ADR UX — First designer, full ecosystem
Ongoing · Pilot Jul 2026In late February I moved to Amazon's autonomous delivery robot team as the first and only UX designer across the entire ADR ecosystem. My job is to shape a cohesive experience that spans multiple systems and teams — simulation, teleoperation, fleet management, last-mile integration, and next-generation human-robot interaction.
There was no established UX practice and no dedicated PM. I work directly with engineering — iterating, discussing, exploring, and evolving together at the pace the problem demands.
Across teams, I coordinate stakeholders and UX designers from different parts of the last-mile system to make sure robotic integration doesn't happen in isolation. The robot touches delivery workflows, driver tools, and customer-facing status — those seams need someone watching them.
On the research side, I'm exploring human-robot interaction for the next generation of delivery robots. How should a person on a sidewalk understand what the robot intends to do? How do remote operators build calibrated trust — enough to let the system work, not so much that they miss failures?
These questions sit at the intersection I keep returning to: physical operations, AI, and trust. Interfaces where decisions have consequences beyond the screen.
Cognos — From Chat to Cognition
ShippedGemini Hackathon project built with a fellow UX designer. We wanted to explore what AI conversations look like when they stop being linear chats and start behaving like spatial thinking — the way ideas actually form when you map them out.
The system analyzes chat history and organizes it into "Objects" — anchor topics of your thinking. Each Object contains "Nodes" — milestones, pivot points, facts, or concepts. As conversations continue, new connections emerge — the way our minds actually work.
As two UX designers without coding backgrounds, we vibe-coded the entire thing with Gemini as our development partner. Followed our UX process — user flows, screens, iteration — but with AI building alongside us. The biggest learning: prompt engineering itself can be AI-assisted. When stuck, we asked AI how to better talk to AI.
DSP Business Health Dashboard
Handed off
The team was building a Business Health Dashboard for Delivery Service Partners (DSPs) — the independent businesses that operate Amazon's last-mile delivery fleet. The assumption was that DSP owners needed a better data dashboard to track business performance.
DSP owners didn't want another dashboard full of metrics. They wanted intelligent guidance — help understanding what the numbers meant for their business and what actions to take. The gap wasn't missing data. It was missing interpretation.
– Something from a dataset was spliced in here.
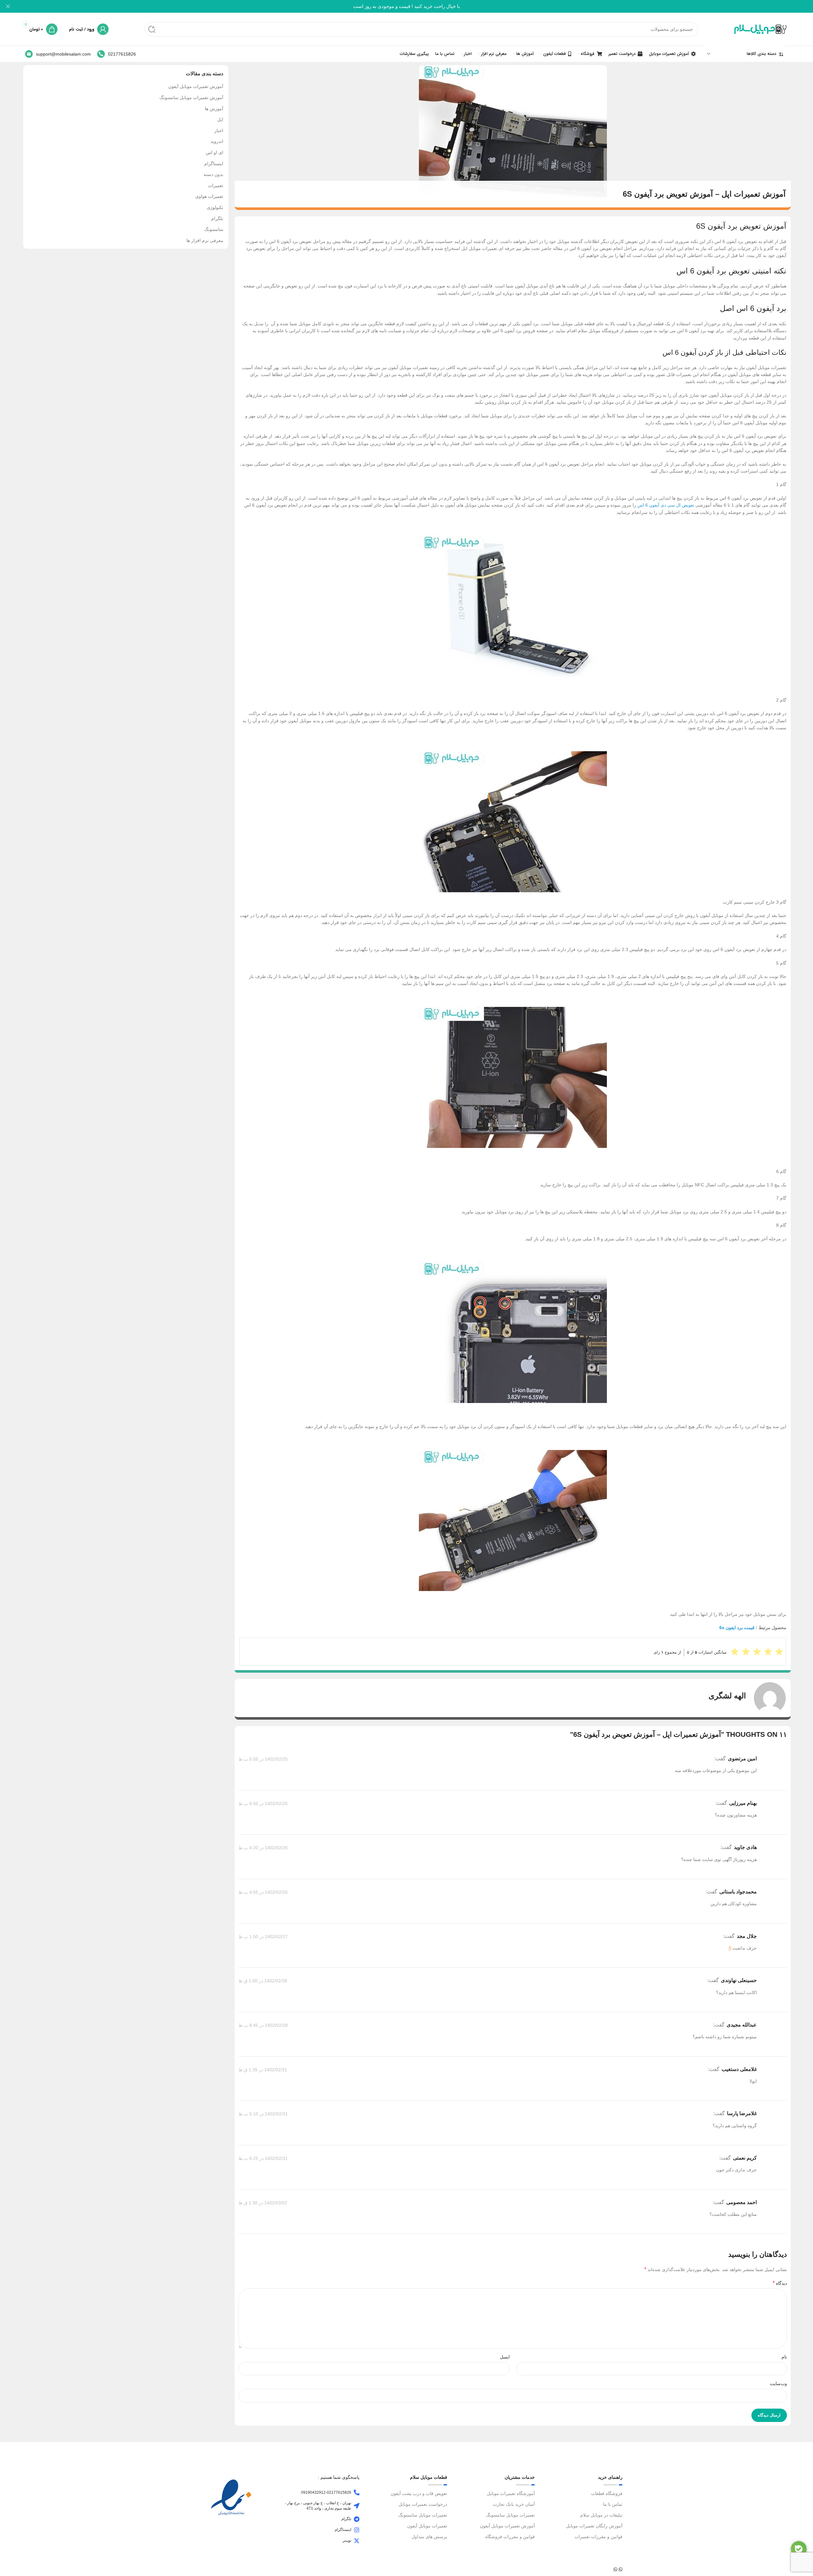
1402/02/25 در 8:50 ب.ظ (263, 1803)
I produced a gap analysis comparing the PRD assumptions against actual user needs and distributed it to stakeholders. Rather than quietly adjusting my designs to compensate, I pushed the conversation upstream — making the case that we were solving the wrong problem and needed to reframe before investing in execution.
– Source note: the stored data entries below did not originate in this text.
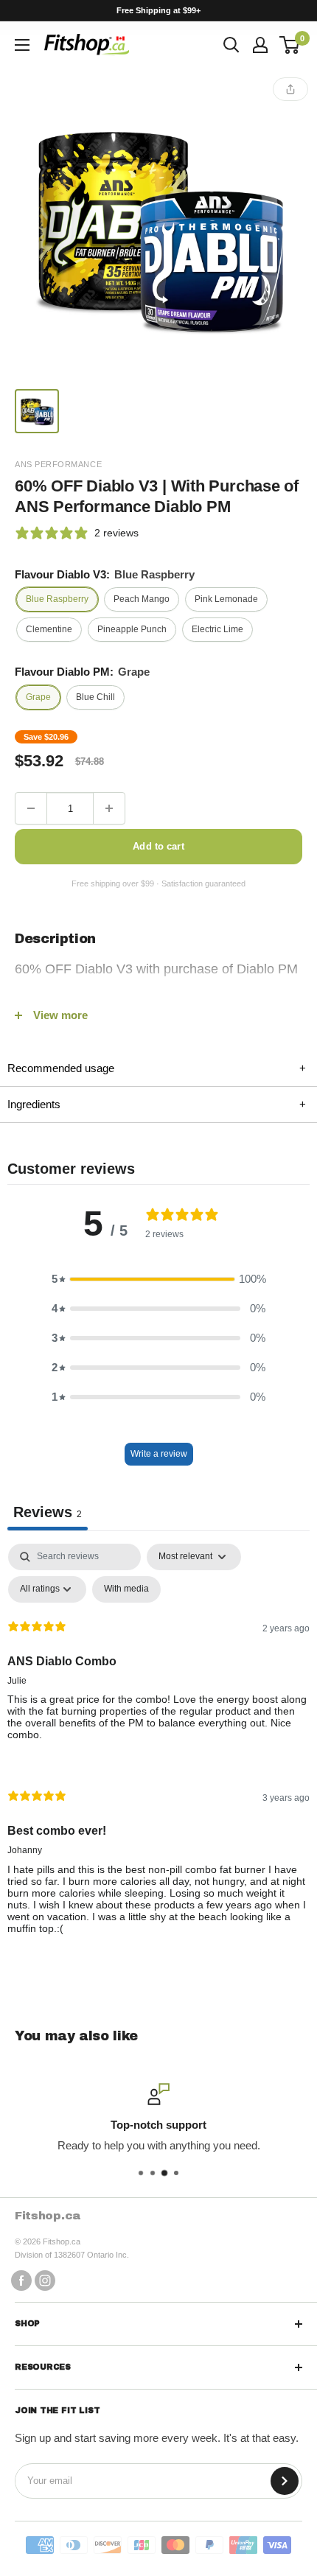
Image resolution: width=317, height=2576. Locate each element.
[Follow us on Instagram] (45, 2280)
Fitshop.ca (48, 2215)
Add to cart (158, 846)
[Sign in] (260, 45)
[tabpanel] (158, 1751)
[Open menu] (22, 45)
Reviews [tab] (47, 1512)
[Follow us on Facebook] (21, 2280)
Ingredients (156, 1104)
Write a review (158, 1454)
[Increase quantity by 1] (109, 808)
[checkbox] (126, 1589)
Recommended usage (156, 1068)
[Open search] (231, 45)
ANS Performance (58, 464)
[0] (290, 45)
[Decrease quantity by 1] (30, 808)
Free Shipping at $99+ (158, 10)
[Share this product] (290, 89)
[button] (158, 1279)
The research shifted the product conversation from "what metrics should we show" to "how do we help DSP owners make better business decisions."
SCARTA — Container Tracking
Launched
Real-time container movement dashboard for Amazon sort center managers. The data was comprehensive but illegible. Ruthless information hierarchy — stripped to what drives the next decision.
Nazir — Construction Project Finance
LaunchedA 0-to-1 financial management tool for Amazon construction projects. Worked with another UX designer to establish the information architecture, key modules, end-to-end user flows, and product direction from scratch.
Translated complex financial workflows into clear, navigable structures that construction project managers could use without specialized training.
Wyze Air Purifier
Launched
Sole designer. 70% of smart purifier users never connected to the app. Reframed what the app was for — not more control, but contextual intelligence the physical device alone couldn't provide.
Shipped full IoT experience: setup, controls, settings, automation. Changed the team's mental model of "smart" from adding control to reducing the need for it.